Apologies in advance for the AI authored PR. This was encountered while wiring up a parser for varlock - the language is called "@env-spec" and is a small DSL on top of familiar dotenv syntax which includes decorator style comments and function calls.

From what I understand, it was having some issues with handling backtick quotes correctly in the generated textmate grammar, as well as string template style regions.

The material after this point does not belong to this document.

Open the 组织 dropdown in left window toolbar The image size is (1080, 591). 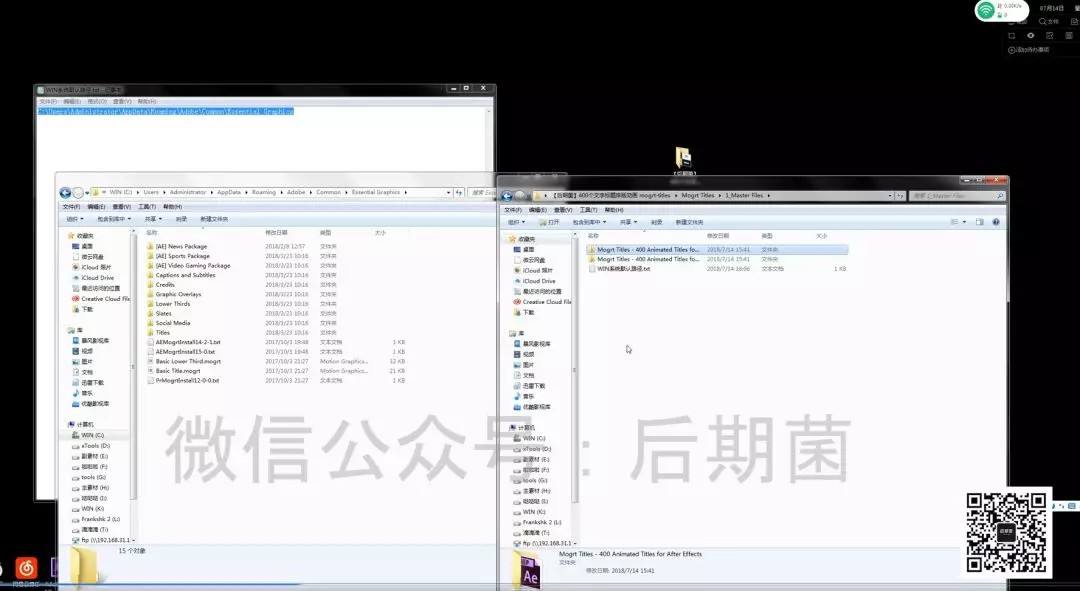point(75,219)
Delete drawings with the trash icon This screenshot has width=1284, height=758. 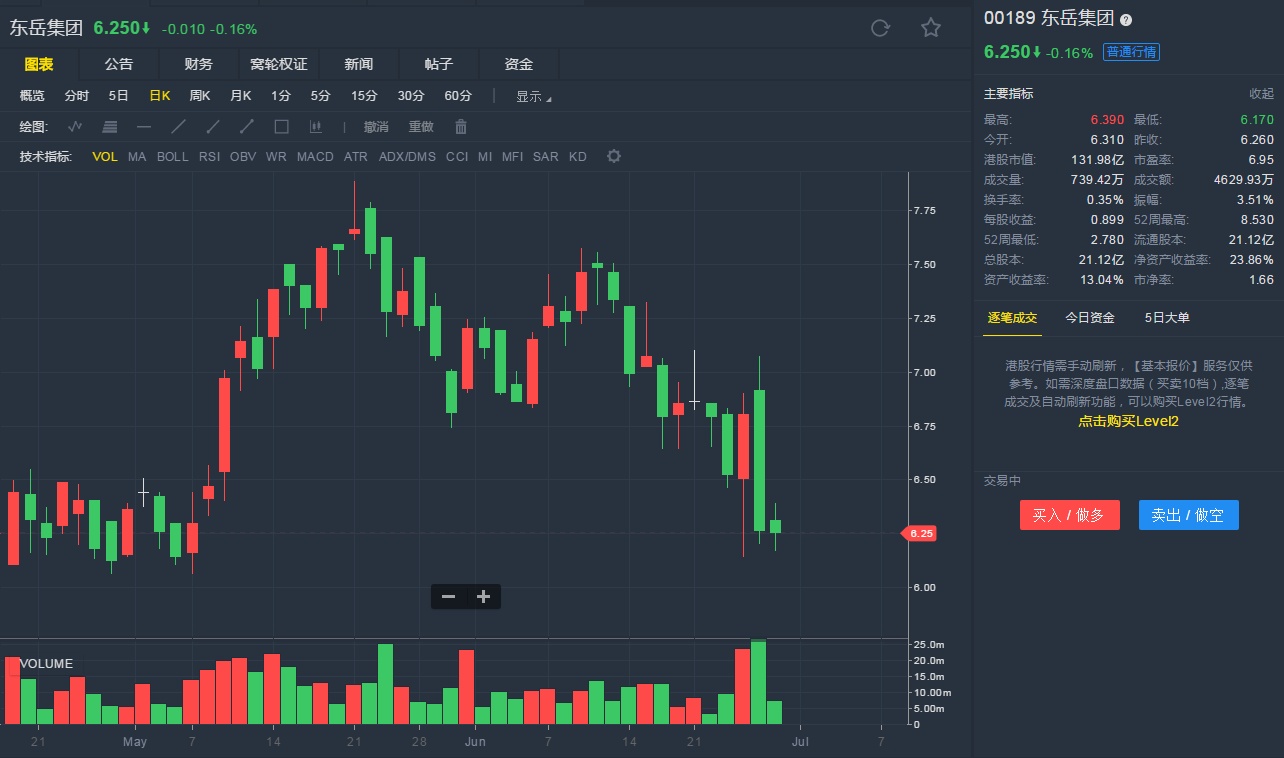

Maintainer note — rebuilt on current master. The original commits were written against the pre-IR master and conflicted across the generators, so this PR is reimplemented on the current token-pattern-IR codebase, with the two regression tests kept as the contract. Two differences from the original sketch: (1) the token API is now IR-based (not RegExp); (2) after a design review, the interpolation begin/end are literal delimiters rather than regex source, and interpolation is highlight-only by design — per varlock's docs, env-spec interpolation (${VAR}, op(...)) is runtime-evaluated, not parsed into the AST, so the parser leaves values as strings and this is purely cosmetic highlighting (a parser-level approach that re-enters the grammar would be the wrong tool here). The code samples below are updated to match.

Why this exists

This PR documents and locks down specific behavior needed by env-spec-style DSL grammars. The implementation may be replaced; the important part is preserving these scenarios (the tests).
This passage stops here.